The ceremony will model the script of the black mass articulated in novelist Joris-Karl Huysmans’ work “Là-Bas,” although a consecrated host will not be used. In addition, Christopher Robichaud, an ethics and public policy professor at the Kennedy School of Government, will speak at the demonstration to frame the event in terms of religious liberty and tolerance, according to the club.
In a statement posted to the school’s website on Friday, Extension School Dean of Students and Alumni Affairs Robert H. Neugeboren '83 said that though the School does not endorse activities of individual student organizations, it will “support the rights of our students and faculty to speak and assemble freely.” The statement followed a similar post on the Extension School’s website on Wednesday that affirmed the club’s right to host the event.

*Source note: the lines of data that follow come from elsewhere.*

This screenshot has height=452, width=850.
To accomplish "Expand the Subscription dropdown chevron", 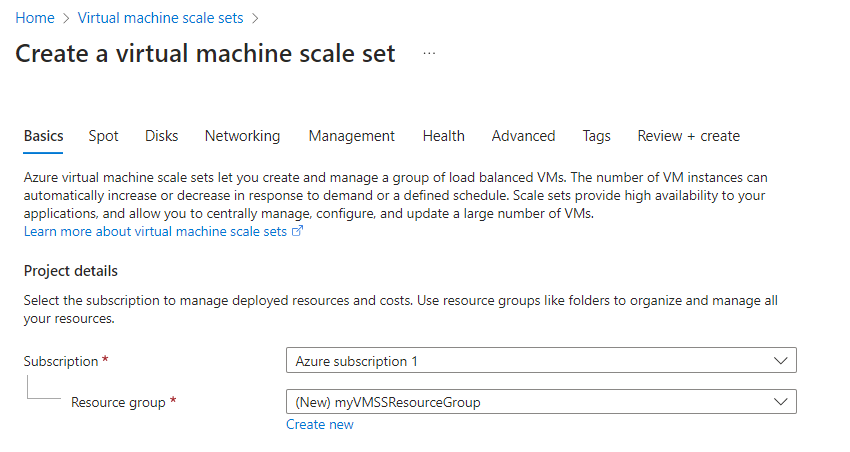I will coord(780,361).
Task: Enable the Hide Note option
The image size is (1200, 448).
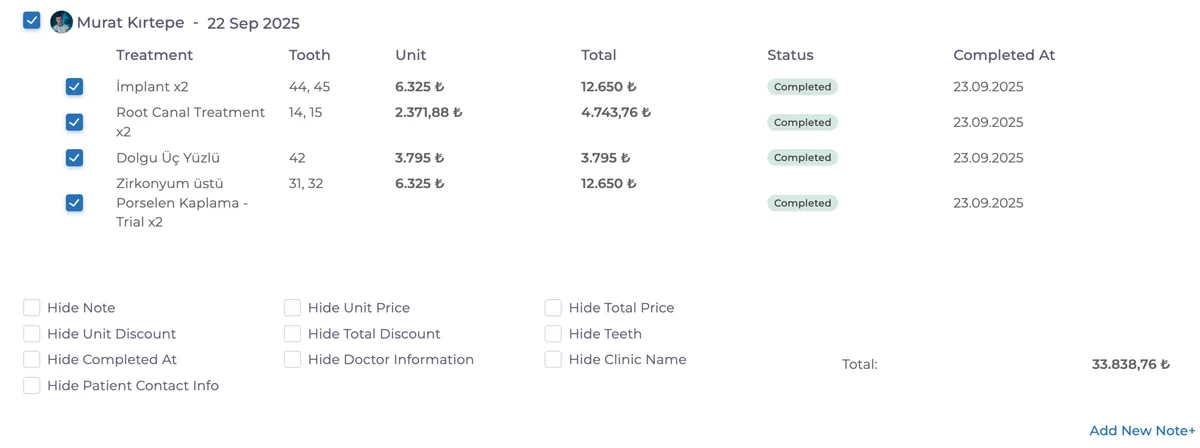Action: pyautogui.click(x=32, y=308)
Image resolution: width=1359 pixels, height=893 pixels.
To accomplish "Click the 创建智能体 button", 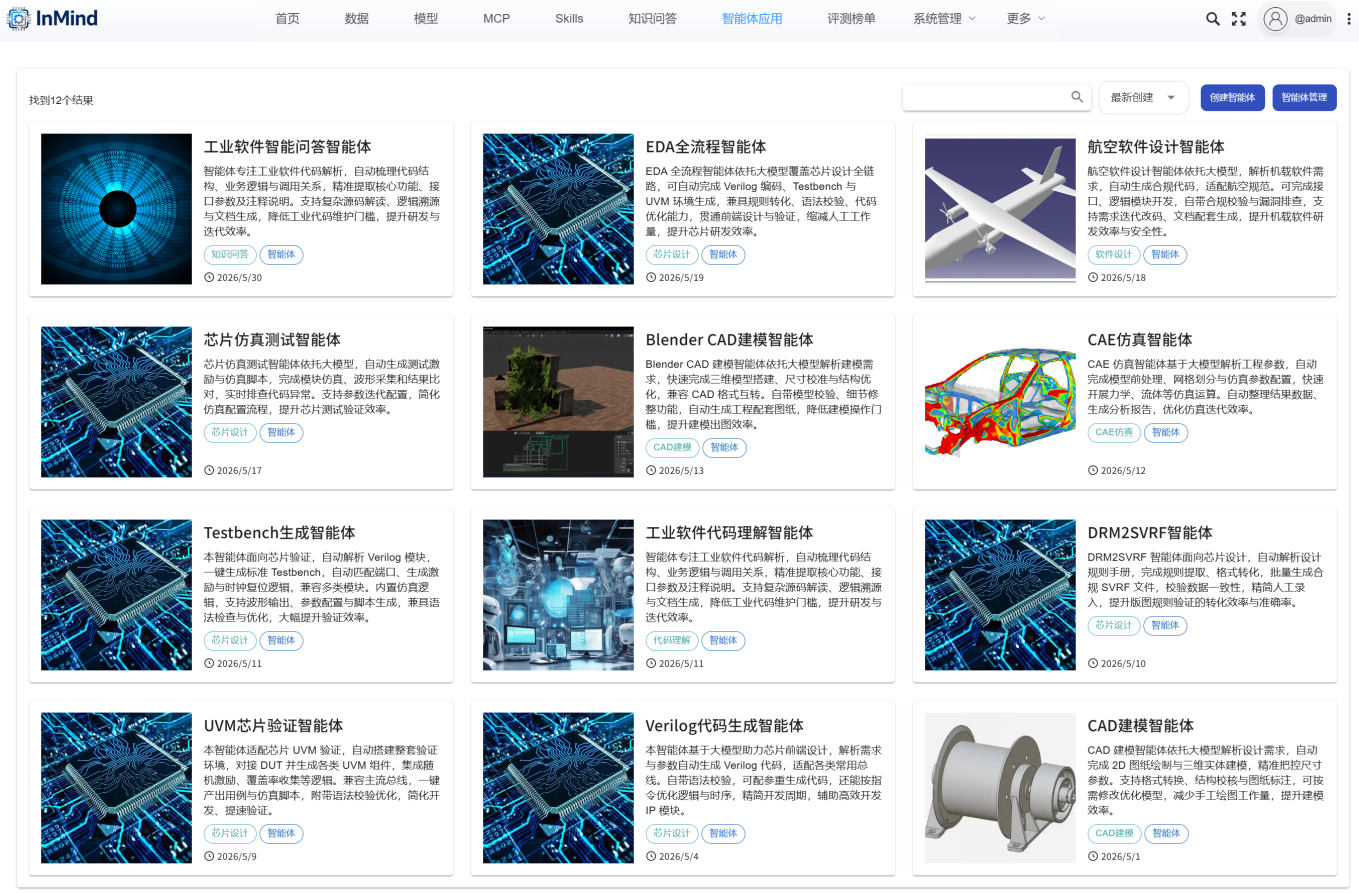I will click(1233, 97).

“We do not agree with the [Cultural Studies Club’s] decision to stage an event that is so deeply disturbing and offensive to many in the Harvard community and beyond,” the statement read. “While we support the ability of all our students to explore difficult issues, we also encourage them to do so in ways that are sensitive to others.”
To address concerns about the event, the Extension School ensured that the reenactment would not make use of a consecrated host and also encouraged Cultural Studies Club student leaders to “foster a positive dialogue” with Catholic student organizations, according to Neugeboren’s statement.
The club said that the events were motivated by educational purposes only in the statement posted on the Extension School’s website Wednesday.
“Our purpose is not to denigrate any religion or faith, which would be repugnant to our educational purposes, but instead to learn and experience the history of different cultural practices,” the club said.
Several on- and off-campus groups have raised objections to the event.
The Harvard Chaplains, a group of religious and spiritual leaders who, according to their website, represent a diverse array of spiritual and religious practices, expressed concern about the event, which they said is a reenactment of a ritual that mocks foundational beliefs held by many Christians about the importance of Holy Communion.
“Just because something may be permissible does not make it right or good,” Reverend Luther Zeigler, President of the Harvard Chaplains, wrote in a statement to The Crimson on behalf of the Chaplains. “Whether or not these students are ‘entitled’ to express themselves through the ceremony of a ‘black mass’ as a matter of law or University policy is a distinct question from whether this is a healthy form of intellectual discourse or community life. We submit it is not.”